Siempre había trabajado bien con Michael. Nos conectamos desde nuestro primer encuentro, y me había dicho en algunos momentos que sentía que yo era el único que verdaderamente lo entendía. Durante nuestro primer año de terapia habló mucho de su identidad confusa. ¿Verdaderamente era el estudiante destacado que dejaba a todo el mundo atrás? ¿O era el holgazán que se pasaba su tiempo libre en la mesa de billar o jugando a los dados?

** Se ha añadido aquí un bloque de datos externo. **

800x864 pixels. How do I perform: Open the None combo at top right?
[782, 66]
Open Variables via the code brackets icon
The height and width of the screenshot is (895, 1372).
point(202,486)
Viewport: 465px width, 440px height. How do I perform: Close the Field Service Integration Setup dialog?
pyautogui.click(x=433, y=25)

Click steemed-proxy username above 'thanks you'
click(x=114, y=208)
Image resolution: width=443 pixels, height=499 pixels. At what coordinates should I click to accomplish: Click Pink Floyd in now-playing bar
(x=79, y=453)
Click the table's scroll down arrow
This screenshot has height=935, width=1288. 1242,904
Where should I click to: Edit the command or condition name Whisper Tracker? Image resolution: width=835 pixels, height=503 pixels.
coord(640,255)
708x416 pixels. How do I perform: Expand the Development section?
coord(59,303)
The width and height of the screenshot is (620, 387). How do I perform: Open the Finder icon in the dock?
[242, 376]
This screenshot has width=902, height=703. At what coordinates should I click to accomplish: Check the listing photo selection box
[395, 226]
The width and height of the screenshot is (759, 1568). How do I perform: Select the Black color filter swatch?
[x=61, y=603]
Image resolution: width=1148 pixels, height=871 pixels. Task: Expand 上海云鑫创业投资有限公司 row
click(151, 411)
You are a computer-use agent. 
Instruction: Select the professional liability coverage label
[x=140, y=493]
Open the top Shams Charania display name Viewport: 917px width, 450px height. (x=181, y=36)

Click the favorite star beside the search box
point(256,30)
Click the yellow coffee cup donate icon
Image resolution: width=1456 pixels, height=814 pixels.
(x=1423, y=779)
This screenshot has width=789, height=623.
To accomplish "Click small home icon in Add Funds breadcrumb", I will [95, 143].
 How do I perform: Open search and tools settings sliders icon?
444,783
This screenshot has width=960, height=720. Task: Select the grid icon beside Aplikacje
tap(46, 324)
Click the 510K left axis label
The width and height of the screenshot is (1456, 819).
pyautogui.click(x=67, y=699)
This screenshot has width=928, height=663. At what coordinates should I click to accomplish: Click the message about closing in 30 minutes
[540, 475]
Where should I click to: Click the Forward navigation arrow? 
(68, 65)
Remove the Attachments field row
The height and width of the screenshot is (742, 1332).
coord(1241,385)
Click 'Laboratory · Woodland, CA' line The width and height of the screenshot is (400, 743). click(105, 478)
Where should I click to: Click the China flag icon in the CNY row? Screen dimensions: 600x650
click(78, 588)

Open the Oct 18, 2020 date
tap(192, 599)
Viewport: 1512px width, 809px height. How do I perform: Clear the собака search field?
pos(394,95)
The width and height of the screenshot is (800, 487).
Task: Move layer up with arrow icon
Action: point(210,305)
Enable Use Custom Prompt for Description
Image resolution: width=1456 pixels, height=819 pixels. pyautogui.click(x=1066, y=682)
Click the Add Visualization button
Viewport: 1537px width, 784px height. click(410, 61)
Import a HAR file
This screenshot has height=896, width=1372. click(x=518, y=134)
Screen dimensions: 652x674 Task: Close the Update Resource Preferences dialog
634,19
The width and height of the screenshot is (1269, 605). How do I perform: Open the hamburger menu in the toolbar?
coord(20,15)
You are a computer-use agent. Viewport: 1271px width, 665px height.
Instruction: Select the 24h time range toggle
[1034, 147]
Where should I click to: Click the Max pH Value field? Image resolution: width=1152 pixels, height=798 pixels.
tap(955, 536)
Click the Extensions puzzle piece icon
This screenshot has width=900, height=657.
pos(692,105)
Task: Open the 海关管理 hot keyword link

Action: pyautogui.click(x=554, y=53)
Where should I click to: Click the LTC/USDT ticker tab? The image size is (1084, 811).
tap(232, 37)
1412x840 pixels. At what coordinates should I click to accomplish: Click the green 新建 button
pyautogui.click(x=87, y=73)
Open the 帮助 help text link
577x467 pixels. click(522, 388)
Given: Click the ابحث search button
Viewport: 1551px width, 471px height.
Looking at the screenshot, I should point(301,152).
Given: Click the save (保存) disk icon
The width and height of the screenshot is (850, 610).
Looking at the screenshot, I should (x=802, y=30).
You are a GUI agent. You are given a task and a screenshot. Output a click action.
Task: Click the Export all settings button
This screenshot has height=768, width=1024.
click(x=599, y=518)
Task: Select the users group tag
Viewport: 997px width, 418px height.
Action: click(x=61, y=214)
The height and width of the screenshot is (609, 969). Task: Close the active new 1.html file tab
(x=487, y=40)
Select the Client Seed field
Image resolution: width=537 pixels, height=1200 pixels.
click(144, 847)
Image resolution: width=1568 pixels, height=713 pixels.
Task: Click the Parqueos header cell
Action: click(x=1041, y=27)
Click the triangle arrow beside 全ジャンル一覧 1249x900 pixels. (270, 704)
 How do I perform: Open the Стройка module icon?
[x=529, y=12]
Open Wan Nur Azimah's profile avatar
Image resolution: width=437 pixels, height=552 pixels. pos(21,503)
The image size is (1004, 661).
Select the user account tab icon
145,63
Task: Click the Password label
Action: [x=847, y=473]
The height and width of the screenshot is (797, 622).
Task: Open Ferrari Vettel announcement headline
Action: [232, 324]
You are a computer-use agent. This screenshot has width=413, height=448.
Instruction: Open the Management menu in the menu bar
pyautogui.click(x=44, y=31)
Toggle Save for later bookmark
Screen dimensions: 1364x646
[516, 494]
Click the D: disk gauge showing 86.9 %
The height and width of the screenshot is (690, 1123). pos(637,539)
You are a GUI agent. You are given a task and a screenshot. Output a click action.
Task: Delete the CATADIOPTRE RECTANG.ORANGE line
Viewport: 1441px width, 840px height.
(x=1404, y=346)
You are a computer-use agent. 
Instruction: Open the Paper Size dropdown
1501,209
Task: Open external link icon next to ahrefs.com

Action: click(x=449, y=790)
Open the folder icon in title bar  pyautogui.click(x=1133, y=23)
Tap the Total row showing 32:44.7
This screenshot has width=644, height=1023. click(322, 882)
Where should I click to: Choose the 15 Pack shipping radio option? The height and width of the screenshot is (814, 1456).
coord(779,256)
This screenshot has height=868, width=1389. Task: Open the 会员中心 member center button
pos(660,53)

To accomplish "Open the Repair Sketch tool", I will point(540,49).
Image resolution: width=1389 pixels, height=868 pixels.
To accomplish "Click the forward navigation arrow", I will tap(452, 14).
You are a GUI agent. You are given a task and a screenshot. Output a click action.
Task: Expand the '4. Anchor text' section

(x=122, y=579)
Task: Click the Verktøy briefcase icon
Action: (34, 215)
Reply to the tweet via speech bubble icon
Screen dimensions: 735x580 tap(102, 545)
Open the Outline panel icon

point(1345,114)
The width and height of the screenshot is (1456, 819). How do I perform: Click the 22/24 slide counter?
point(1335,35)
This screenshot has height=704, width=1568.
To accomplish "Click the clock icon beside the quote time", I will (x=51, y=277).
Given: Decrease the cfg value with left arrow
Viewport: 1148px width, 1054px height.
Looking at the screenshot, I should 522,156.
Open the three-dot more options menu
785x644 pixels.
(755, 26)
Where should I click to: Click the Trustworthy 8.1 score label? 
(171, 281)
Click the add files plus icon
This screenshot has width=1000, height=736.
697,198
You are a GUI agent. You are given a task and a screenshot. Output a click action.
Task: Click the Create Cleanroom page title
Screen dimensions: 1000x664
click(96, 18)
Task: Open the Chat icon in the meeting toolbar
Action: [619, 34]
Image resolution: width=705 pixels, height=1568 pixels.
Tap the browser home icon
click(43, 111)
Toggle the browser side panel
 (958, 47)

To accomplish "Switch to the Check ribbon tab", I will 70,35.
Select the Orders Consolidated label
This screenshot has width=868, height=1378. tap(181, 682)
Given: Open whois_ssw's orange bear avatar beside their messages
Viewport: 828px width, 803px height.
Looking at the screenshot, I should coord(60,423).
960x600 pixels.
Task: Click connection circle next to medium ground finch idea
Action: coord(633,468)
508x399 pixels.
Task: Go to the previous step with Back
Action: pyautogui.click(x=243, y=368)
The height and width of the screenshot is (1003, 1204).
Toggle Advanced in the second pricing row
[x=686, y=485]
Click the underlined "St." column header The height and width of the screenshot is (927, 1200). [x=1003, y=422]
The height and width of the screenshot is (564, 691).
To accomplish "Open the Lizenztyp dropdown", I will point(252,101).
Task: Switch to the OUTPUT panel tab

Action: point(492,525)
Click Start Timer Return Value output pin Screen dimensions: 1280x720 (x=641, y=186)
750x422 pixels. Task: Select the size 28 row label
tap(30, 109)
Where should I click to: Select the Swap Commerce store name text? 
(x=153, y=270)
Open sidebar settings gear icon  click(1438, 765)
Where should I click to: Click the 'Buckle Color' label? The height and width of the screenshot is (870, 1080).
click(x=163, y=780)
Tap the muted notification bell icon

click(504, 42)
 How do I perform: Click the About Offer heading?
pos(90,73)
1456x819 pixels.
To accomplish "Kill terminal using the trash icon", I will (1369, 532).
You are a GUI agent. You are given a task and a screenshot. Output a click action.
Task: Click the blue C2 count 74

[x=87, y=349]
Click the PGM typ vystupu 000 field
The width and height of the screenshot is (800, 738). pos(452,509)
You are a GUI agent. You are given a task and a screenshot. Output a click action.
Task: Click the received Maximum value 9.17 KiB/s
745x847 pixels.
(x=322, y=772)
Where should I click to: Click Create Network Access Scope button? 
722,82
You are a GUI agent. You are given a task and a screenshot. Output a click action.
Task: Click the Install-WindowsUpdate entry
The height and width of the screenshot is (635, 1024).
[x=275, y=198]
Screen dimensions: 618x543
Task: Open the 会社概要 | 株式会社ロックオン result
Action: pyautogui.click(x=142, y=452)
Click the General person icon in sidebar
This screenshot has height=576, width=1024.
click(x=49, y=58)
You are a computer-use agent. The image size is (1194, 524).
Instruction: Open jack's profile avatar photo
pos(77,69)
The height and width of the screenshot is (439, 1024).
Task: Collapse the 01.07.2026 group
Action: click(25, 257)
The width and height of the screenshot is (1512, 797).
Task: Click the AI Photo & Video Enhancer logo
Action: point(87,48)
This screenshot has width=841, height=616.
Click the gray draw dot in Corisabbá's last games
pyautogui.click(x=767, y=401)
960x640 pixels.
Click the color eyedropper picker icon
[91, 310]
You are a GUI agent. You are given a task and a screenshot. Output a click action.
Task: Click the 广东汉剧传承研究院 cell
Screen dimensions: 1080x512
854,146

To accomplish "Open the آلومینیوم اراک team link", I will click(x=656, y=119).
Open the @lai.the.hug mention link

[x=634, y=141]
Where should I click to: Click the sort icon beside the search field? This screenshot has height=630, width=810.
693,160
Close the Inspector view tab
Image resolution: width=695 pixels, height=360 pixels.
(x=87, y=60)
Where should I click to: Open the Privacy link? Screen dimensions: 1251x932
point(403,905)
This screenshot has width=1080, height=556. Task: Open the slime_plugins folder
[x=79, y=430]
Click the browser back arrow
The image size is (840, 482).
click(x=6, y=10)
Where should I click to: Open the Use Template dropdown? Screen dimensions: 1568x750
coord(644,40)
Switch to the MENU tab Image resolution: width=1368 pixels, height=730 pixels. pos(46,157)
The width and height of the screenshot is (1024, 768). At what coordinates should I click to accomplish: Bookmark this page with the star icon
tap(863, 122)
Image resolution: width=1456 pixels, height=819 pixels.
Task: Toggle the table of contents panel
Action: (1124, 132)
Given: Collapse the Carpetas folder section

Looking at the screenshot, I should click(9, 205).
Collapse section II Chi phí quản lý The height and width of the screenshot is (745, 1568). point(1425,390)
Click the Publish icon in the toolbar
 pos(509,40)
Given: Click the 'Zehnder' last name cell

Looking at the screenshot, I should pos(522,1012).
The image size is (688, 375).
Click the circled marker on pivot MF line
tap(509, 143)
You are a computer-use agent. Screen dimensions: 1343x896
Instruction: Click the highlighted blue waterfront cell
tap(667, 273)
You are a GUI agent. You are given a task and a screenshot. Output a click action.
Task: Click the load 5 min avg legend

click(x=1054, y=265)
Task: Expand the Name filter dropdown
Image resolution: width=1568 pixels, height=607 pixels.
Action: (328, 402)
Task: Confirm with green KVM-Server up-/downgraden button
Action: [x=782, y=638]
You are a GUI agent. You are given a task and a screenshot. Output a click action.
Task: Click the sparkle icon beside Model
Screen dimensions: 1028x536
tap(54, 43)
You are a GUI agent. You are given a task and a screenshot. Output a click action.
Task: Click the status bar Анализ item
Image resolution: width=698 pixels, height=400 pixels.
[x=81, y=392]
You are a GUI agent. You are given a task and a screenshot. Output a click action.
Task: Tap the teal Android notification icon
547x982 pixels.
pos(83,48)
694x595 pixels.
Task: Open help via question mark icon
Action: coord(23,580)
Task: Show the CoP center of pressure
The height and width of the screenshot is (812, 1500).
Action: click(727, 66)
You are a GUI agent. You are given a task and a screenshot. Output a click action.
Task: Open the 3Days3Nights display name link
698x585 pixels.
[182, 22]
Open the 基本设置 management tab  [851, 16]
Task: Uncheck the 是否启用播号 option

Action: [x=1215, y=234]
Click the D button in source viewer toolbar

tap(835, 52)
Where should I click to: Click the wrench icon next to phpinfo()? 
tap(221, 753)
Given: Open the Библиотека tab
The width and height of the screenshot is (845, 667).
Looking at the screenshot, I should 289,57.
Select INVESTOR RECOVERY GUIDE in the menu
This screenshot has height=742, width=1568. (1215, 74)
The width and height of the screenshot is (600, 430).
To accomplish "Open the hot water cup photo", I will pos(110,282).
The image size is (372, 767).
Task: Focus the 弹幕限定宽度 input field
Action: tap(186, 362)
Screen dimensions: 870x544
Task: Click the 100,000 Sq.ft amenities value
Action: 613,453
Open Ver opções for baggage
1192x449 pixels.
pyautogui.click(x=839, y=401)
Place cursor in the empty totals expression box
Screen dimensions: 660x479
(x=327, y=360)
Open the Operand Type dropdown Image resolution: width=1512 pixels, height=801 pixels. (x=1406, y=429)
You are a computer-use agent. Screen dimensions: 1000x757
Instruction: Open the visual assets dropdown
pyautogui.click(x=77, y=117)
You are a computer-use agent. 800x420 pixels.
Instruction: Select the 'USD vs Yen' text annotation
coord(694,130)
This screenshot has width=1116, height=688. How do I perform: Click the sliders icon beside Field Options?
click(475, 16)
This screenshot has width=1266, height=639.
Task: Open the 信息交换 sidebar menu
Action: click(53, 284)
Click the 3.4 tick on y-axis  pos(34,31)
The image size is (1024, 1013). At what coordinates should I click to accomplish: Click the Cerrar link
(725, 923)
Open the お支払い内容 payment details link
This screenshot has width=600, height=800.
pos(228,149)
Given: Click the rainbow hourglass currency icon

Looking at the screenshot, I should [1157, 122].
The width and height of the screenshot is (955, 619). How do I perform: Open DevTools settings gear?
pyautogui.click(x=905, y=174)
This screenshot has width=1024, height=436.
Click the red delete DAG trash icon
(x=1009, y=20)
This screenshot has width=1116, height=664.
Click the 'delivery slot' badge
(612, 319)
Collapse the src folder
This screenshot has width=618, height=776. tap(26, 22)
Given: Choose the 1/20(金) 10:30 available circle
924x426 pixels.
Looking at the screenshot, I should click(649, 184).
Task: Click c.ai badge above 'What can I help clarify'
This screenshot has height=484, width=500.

Una vez, mientras se lamentaba de su identidad confusa, le conté una historia sobre mi graduación en la Escuela Secundaria Roosevelt, en Washington D.C. Por un lado, me habían notificado que recibiría el premio a la ciudadanía de la Escuela Secundaria Roosevelt en la graduación. Sin embargo, en mi último año, había estado dirigiendo una pequeña empresa de apuestas de beisbol: había apostado diez a uno a que cualquiera de tres jugadores elegidos de un día determinado no conseguirían seis hits entre los tres. Las posibilidades estaban a favor mío. Siempre me había ido a las mil maravillas, y siempre tenía dinero para comprar un bouquet de gardenias para Marilyn Koenick, mi novia de siempre. Sin embargo, pocos días antes de la graduación, perdí mi cuaderno de apuestas. ¿Dónde estaba? Estaba frenético y busqué por todas partes hasta el momento mismo de la graduación. Aun cuando escuché que decían mi nombre y empecé a avanzar a través del escenario, temblaba, preguntándome: ¿sería honrado como el mejor ciudadano de la clase 1949 de la Escuela Secundaria Roosevelt o me expulsarían de la escuela por apostar?